The philosophical view of this could be that my purpose wasn’t clear. There was a lack of clarity about what I was becoming. There are many philosophers for whom this is an entire life’s work and writing. There are many people for whom this never becomes clear. For me, I wasn’t sure it wasn’t clear. I thought I knew. I was entirely wrong. As a philosopher, and after a month’s reflection, I now know this isn’t good enough. I can’t halfheartedly do anything.
A hole is to dig
Buttons are to keep people warm
Children are to love
A book is to look at
Ruth Krauss’s work A hole is to dig with Maurice Sendak’s beautiful illustration has stayed deep inside my mind since childhood. It is sub-titled ‘A First Book of Definitions’. From a philosophical point of view, this beguiling children’s book provides a breathtakingly simple and elegant example of what are called ‘artifacts’ and their functions. ‘A hole is to dig’, ‘a face is for making faces’. What something is for, what it is good for, is sufficient to explain what it is. This is, a rather computational, rational and logic based sort of philosophy. However, this little book is the perfect example of the theory of ‘artifacts’, or things are defined by their function. I have been unable to shake the fragment ‘a hole is to dig’. It has been rising to the surface of my mind almost daily.

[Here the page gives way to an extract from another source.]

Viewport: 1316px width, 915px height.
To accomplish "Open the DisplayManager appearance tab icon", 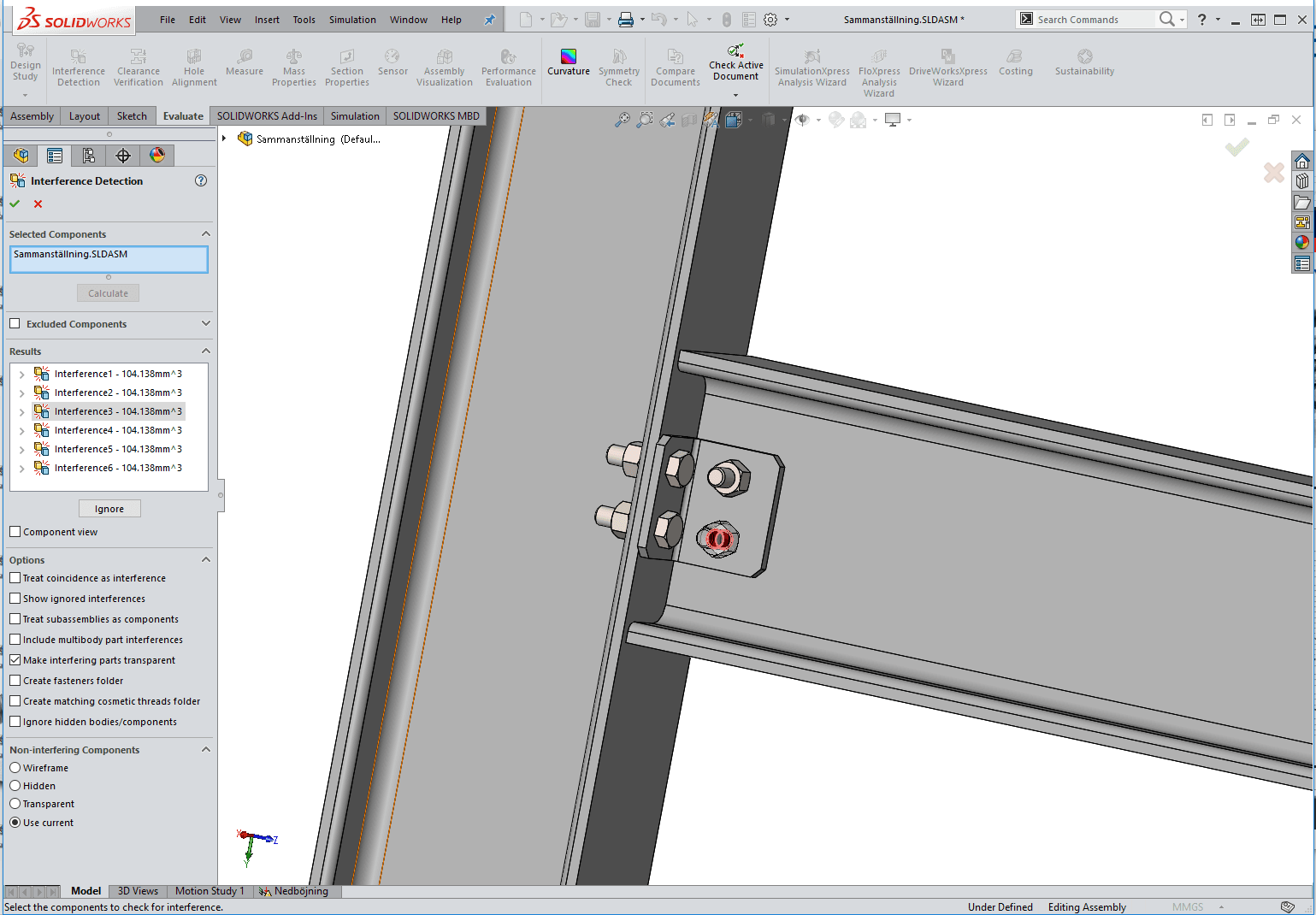I will tap(157, 156).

It has caused me to wonder over and over, what am I for? What is my purpose? What am I doing?
I had found myself boxed in. Unable to see how my own thinking was limiting me. This is the great value of philosophy, and of children’s books, whether written by philosophers or not, they show you what you are. They also show you that your own nature can be concealed from yourself, but only for a little while.
Hands are to hold
A hand is to hold up when you want your turn
I am in danger of dislocating my shoulder my arm is so far up.